- PROBLEM STATEMENT
Return each line of the listing that has the word "address" in it.

- EXCERPTED DATA

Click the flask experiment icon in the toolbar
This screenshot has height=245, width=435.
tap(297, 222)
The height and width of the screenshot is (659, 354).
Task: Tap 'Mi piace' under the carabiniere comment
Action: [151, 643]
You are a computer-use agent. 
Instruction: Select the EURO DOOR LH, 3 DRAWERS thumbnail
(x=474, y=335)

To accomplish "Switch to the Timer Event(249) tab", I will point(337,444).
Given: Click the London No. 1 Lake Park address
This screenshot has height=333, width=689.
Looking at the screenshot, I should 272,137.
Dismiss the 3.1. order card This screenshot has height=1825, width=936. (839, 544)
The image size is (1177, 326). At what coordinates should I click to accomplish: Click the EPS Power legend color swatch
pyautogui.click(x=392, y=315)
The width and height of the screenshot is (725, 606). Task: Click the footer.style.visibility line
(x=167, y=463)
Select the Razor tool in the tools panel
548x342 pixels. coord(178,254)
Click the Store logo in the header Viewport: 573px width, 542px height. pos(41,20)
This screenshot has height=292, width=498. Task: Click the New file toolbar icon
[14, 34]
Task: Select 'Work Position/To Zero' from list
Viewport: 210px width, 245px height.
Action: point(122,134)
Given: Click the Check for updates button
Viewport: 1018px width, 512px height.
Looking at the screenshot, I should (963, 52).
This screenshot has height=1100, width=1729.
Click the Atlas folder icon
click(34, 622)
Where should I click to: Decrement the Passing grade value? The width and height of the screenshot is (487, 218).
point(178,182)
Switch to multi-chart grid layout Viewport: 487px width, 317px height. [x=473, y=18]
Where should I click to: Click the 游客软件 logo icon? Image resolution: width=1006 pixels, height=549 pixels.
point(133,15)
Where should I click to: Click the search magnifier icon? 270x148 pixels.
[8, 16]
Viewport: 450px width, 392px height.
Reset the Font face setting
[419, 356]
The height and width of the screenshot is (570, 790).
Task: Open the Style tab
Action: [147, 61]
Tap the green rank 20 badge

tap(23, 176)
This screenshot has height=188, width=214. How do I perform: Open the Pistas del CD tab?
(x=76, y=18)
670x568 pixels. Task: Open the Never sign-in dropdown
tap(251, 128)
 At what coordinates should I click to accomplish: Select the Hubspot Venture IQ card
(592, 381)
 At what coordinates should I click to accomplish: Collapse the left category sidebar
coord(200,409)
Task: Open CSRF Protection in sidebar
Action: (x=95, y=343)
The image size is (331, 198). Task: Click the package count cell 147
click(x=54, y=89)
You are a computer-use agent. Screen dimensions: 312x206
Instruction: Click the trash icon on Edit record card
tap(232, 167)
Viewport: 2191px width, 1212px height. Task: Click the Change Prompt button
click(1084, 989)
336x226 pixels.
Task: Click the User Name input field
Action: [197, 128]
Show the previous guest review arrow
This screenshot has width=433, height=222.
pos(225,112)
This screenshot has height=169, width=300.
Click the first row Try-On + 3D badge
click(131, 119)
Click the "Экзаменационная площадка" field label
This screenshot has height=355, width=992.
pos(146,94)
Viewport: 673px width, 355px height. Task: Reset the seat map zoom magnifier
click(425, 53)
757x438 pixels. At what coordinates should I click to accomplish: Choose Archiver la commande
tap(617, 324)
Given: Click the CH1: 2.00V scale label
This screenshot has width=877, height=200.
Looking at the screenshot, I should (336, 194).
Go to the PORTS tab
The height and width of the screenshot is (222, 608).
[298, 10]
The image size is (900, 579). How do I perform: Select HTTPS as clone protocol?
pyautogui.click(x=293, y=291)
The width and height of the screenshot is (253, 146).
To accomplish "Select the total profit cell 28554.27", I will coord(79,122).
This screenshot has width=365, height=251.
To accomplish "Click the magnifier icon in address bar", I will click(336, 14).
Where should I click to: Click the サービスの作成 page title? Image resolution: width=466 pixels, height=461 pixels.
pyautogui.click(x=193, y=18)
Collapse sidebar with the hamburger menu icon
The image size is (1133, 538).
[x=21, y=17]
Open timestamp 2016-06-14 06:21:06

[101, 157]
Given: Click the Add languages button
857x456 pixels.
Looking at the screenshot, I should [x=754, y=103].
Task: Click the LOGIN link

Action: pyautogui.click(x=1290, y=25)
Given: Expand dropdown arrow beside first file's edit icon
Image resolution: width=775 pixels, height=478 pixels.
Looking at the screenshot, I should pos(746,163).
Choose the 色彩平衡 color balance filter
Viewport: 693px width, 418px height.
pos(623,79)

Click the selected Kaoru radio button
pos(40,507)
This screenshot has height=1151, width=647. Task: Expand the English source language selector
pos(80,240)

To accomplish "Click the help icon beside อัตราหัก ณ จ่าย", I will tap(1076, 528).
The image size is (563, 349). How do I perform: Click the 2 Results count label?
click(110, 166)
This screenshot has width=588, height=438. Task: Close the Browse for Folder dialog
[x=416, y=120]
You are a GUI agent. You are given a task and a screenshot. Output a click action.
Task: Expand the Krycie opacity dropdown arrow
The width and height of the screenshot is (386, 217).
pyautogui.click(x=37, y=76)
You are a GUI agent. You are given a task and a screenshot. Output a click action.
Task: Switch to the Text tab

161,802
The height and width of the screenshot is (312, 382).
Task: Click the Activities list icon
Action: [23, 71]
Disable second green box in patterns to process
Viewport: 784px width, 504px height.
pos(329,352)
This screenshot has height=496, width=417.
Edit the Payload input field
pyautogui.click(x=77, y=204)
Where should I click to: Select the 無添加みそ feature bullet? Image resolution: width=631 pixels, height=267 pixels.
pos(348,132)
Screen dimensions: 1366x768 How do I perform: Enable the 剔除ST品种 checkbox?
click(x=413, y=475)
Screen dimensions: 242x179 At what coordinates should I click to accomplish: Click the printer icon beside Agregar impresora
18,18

- WORKED SOLUTION
Given: Click the London No. 1 Lake Park address
To accomplish "Click the magnifier icon in address bar", I will click(336, 14).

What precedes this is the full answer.